Le 24 janvier, nous célébrons la mémoire de saint François de Sales, Docteur de l’Église

saint François de Sales

Faites toujours, je vous en prie, de François de Sales vos amours et vos délices, soyez son lecteur assidu, son fils obéissant, son imitateur fidèle […]c’est qu’à l’exemple du Sauveur, il a commencé par faire et ensuite à enseigner, de sorte qu’il semble qu’on lise sa vie en considérant ses conseils, et que, l’ayant vu d’abord donner l’exemple, on trouve ses préceptes plus faciles à pratiquer (propos du pape Alexandre VII)

Le 24 janvier, nous célébrons la mémoire de saint François de Sales, Docteur de l’Eglise. S’il est décédé le 22 décembre 1622 à Lyon, il est fêté le 24 janvier, au jour anniversaire du transfert de son corps de Lyon à Annecy, en 1623.

Bien qu’évêque de Genève, il vécut en exil à Annecy car, en cette période de conflits, Genève était devenue la « Rome » des calvinistes. Homme de dialogue, il s’est démarqué de ces contemporains par une attitude non violente face au protestantisme. Lorsque ce dialogue était impossible, il rédigeait des feuillets, les imprimait et les glissait sous la porte de ceux qu’il voulait ramener à l’Eglise catholique. C’est pour cette raison qu’il est aujourd’hui le patron des journalistes et écrivains.

Son œuvre la plus connue est l’Introduction à la Vie Dévote qui inaugura le renouveau spirituel du 17ème siècle, et les nombreuses traductions qui en furent faites contribuèrent à son rayonnement planétaire. L’expression « Vie Dévote » revêt aujourd’hui une connotation péjorative et pourrait rebuter certains. Nous pourrions la traduire par « Vie d’union à Dieu ». Cet ouvrage est un support pour tout chrétien désireux de vivre les vertus évangéliques au quotidien, quel que soit son état de vie.

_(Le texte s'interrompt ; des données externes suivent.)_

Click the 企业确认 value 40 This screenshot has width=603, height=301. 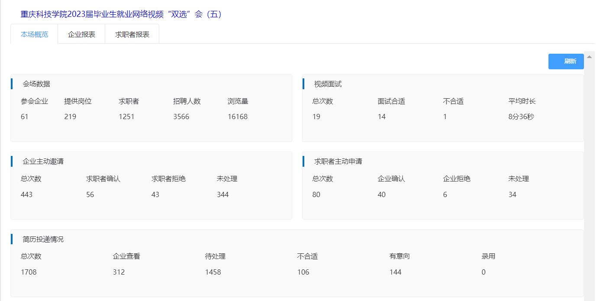coord(381,194)
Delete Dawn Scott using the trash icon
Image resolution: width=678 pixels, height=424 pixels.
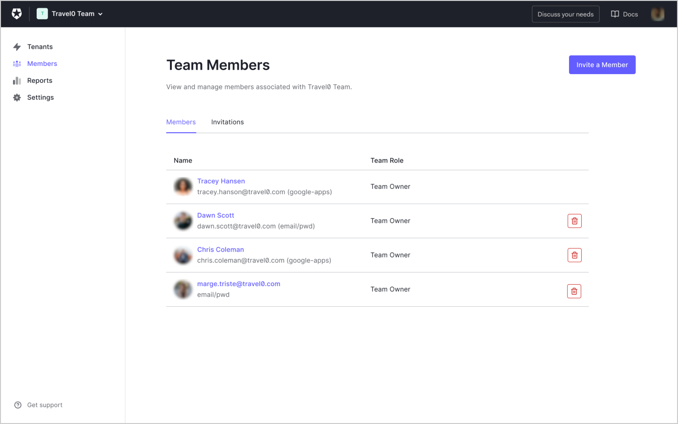coord(574,221)
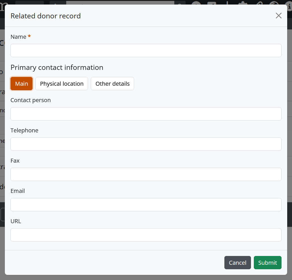This screenshot has width=292, height=280.
Task: Select the Main tab
Action: click(x=22, y=84)
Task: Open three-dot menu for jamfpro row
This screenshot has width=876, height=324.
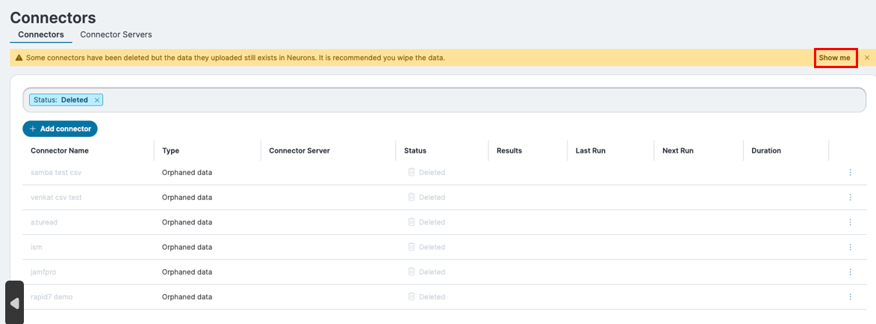Action: coord(850,272)
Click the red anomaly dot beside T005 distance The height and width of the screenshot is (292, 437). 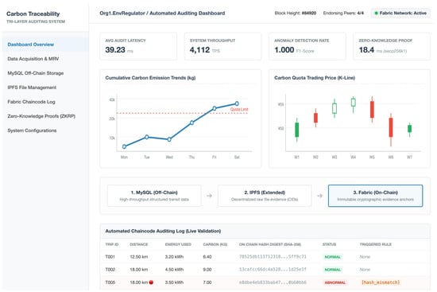[x=151, y=282]
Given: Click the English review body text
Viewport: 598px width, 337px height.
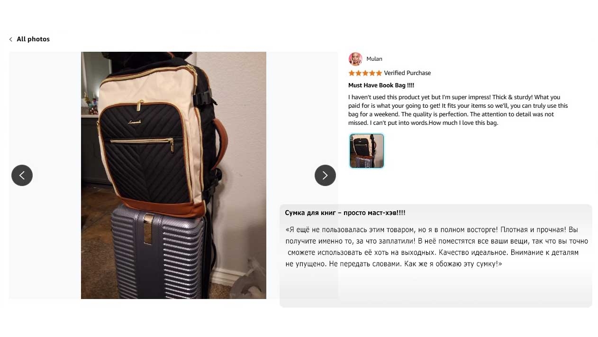Looking at the screenshot, I should pos(458,110).
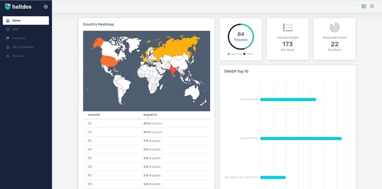Click the haltdos shield logo icon

(8, 7)
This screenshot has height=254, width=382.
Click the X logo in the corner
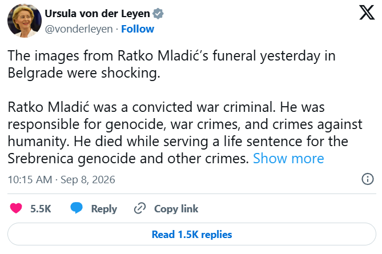[367, 13]
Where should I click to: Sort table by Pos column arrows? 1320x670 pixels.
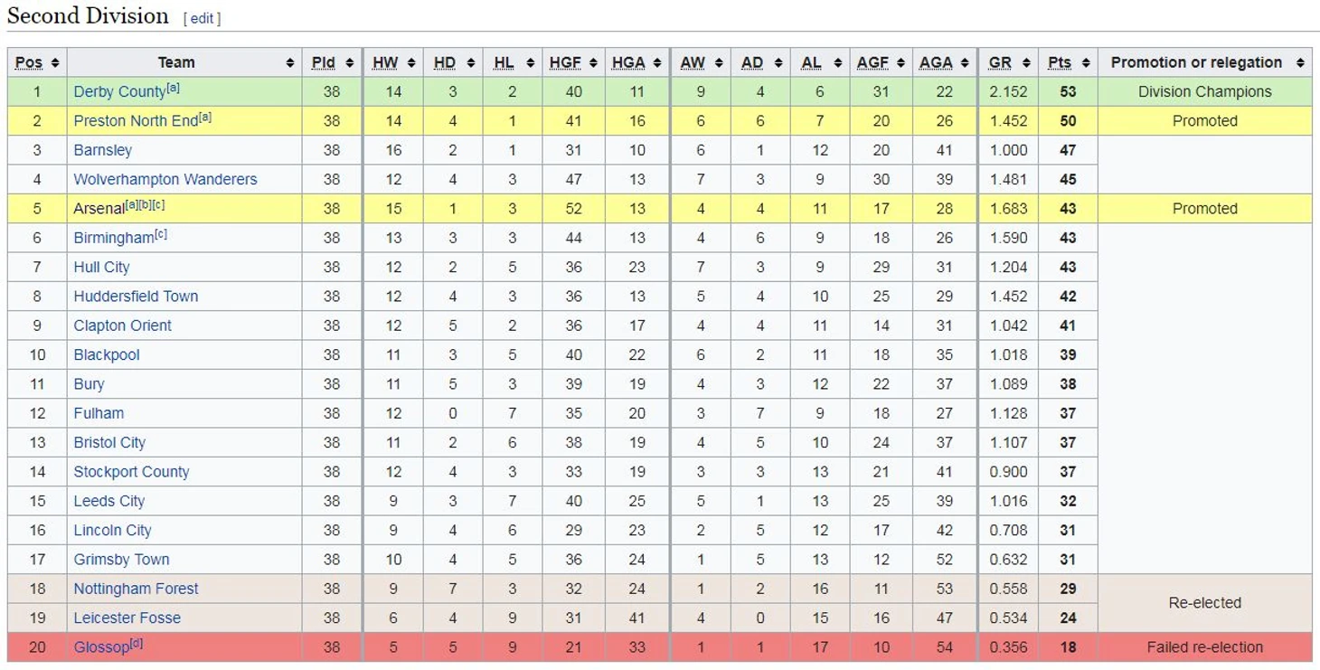point(55,63)
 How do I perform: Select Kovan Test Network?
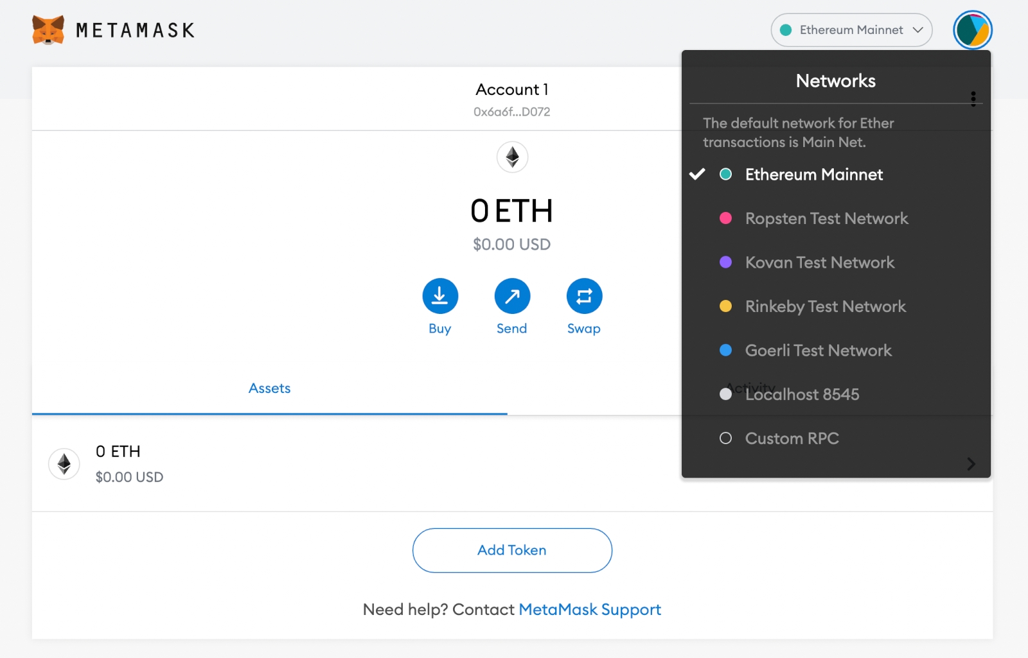coord(819,263)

En effet, saint François de Sales, contrairement aux idées répandues de son époque, était convaincu que tous pouvaient tendre à la sainteté. Fruit de son expérience de direction spirituelle, cet ouvrage regroupe les nombreux conseils que saint François de Sales prodiguait à ses protégées. Il s’adresse à une certaine Philothée (qui aime Dieu) qui n’est autre que l’âme du chrétien. Ses explications s’appuient très souvent sur l’observation qu’il a faite de la nature, rendant ainsi sa spiritualité accessible au plus grand nombre. Aujourd’hui, la langue du 17ème siècle peut sembler difficile mais il existe des traductions en français contemporain.

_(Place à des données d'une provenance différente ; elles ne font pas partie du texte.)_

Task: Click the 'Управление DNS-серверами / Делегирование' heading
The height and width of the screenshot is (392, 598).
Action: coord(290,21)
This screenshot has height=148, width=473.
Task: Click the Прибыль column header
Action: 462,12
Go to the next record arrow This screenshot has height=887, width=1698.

Dans son journal, un jeune abbé, Angelo Roncalli, notait au jour de la fête de saint François de Sales en 1903: « Aujourd’hui a été un jour de fête complet. Je l’ai passé en compagnie de saint François de Sales, mon saint bien-aimé. Quelle belle figure d’homme, de prêtre, d’évêque ! Si je devais être comme lui, cela ne me ferait rien même d’être élu pape ! Ma vie, le Seigneur me le dit, doit être une copie parfaite de celle de François de Sales, si elle veut réaliser un peu de bien. » Cinquante-cinq ans plus tard, ce jeune abbé était élu pape sous le nom qu’il s’est choisi de Jean XXIII, et fut canonisé en avril 2014 lors d’une messe présidée par le pape François.

A propos du Concile œcuménique Vatican II (ouvert par Jean XXIII), nous disons souvent que saint François de Sales, par sa vision de l’Église, de la place du chrétien dans l’Eglise et dans le monde, en a été un précurseur. Nous retrouvons sa pensée dans Lumen Gentium à propos de la vocation des laïcs.

Saint François de Sales fut canonisé en 1665 par le pape Alexandre VII. Voici les conseils que ce pape prodiguait à un prêtre, membre de sa famille :

« Faites toujours, je vous en prie, de François de Sales vos amours et vos délices, soyez son lecteur assidu, son fils obéissant, son imitateur fidèle…c’est qu’à l’exemple du Sauveur, il a commencé par faire et ensuite à enseigner, de sorte qu’il semble qu’on lise sa vie en considérant ses conseils, et que, l’ayant vu d’abord donner l’exemple, on trouve ses préceptes plus faciles à pratiquer… »

Pourquoi ne pas nous appliquer ces conseils ?

Chères amies salésiennes, en ce 24 janvier 2021, la situation sanitaire nous prive des rencontres festives habituelles. Je vous invite donc  à prendre au cours de cette journée, un ou plusieurs moments selon votre disponibilité, pour lire et méditer un texte ou une lettre de notre saint patron. Et le soir, au cours de notre prière, rendons grâces d’un même cœur pour toute la joie qui nous aura été donnée. Que cette joie ne vous soit pas enlevée! Bonne fête à chacune.